La grieta era profunda e insondable. Uno de los campistas dijo que su nombre era Boca del Diablo. Otro aseguró que los lugareños afirmaban que allí, en efecto, moraba el demonio o una de sus figuraciones terrenales. Pregunté el nombre del niño desaparecido y uno de los campistas respondió: Elifaz. La situación era extraña de por sí, pero tras la respuesta se tornó francamente amenazadora, pues no todos los días una grieta se traga a niño de tan singular nombre. ¿Conque Elifaz?, dije o susurré.
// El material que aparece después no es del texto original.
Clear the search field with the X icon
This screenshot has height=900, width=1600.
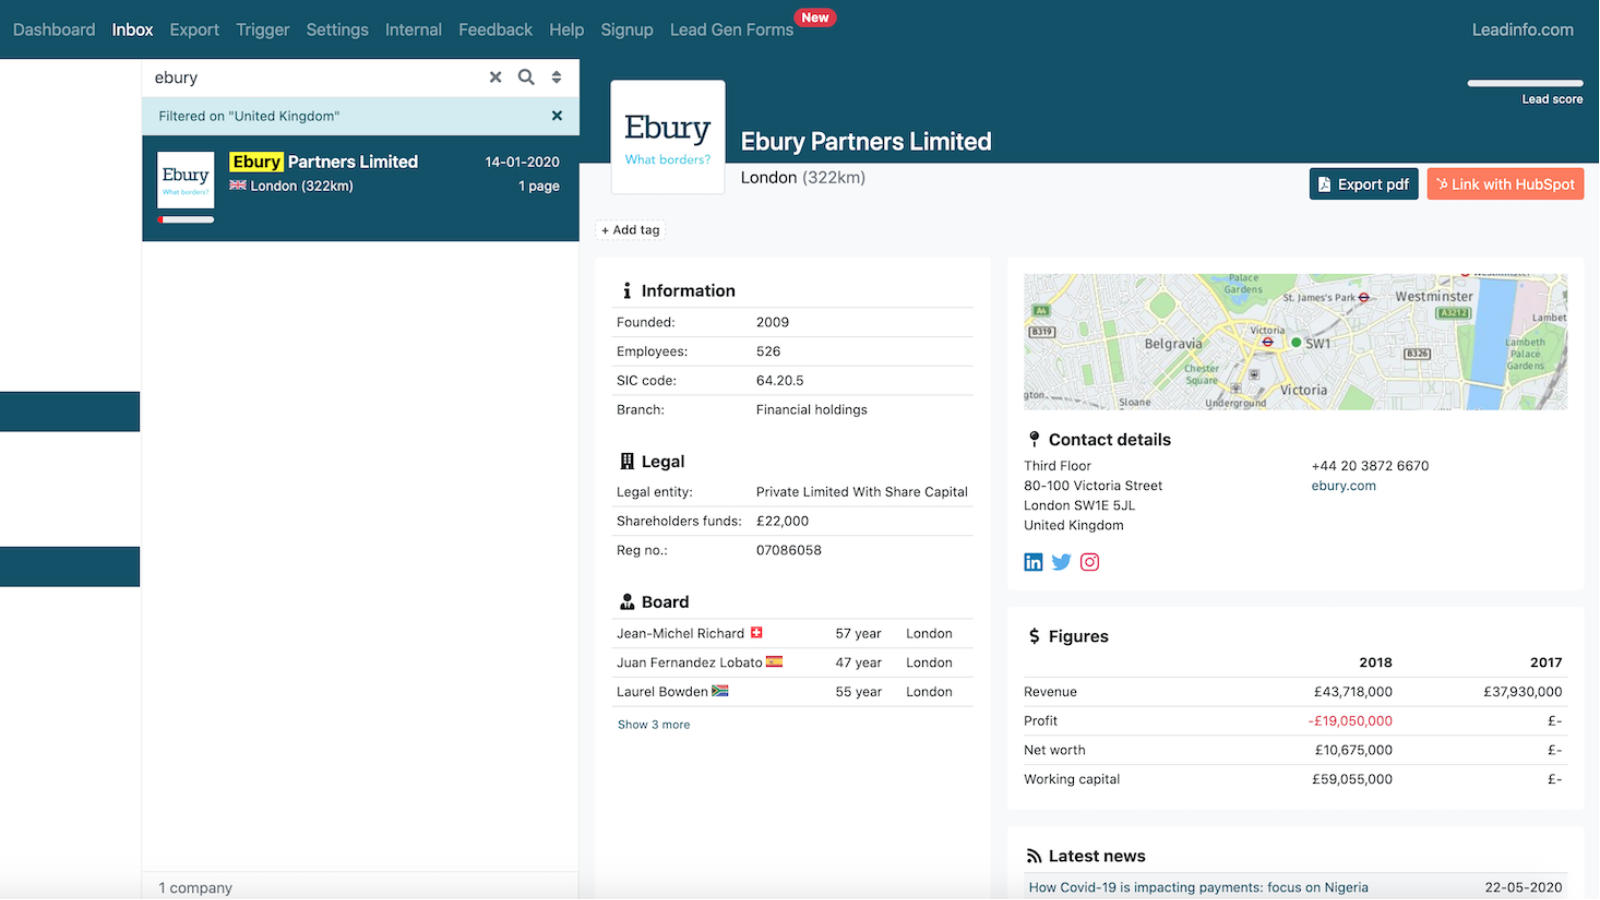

Ése es su nombre, dijo el que había hablado. Los demás, oficinistas y funcionarios incultos de Lugo, me miraron y no dijeron nada. Soy un hombre de pensamiento y reflexión, pero también soy un hombre de acción. Non progredi est regredi, recordé. Me aproximé, pues, al brocal de la grieta y voceé el nombre del niño. Un eco siniestro fue toda la respuesta que obtuve. Un grito, mi grito, que las profundidades de la tierra me devolvieron convertido en su reverso sangriento. Un escalofrío me recorrió el espinazo, pero para disimular creo que me reí, dije a mis compañeros que sin duda aquello era profundo, sugerí la posibilidad de que, atando todos nuestros cinturones, confeccionáramos una rudimentaria cuerda para que uno de nosotros, el más delgado, por supuesto, bajara y explorara los primeros metros de la sima. Conferenciamos. Fumamos. Nadie secundó mi propuesta. Al cabo de un rato, aparecieron los que habían seguido hasta el camping con los primeros refuerzos y los implementos necesarios para el descenso. Homo fervidus et diligens ad omnia est paratus, pensé.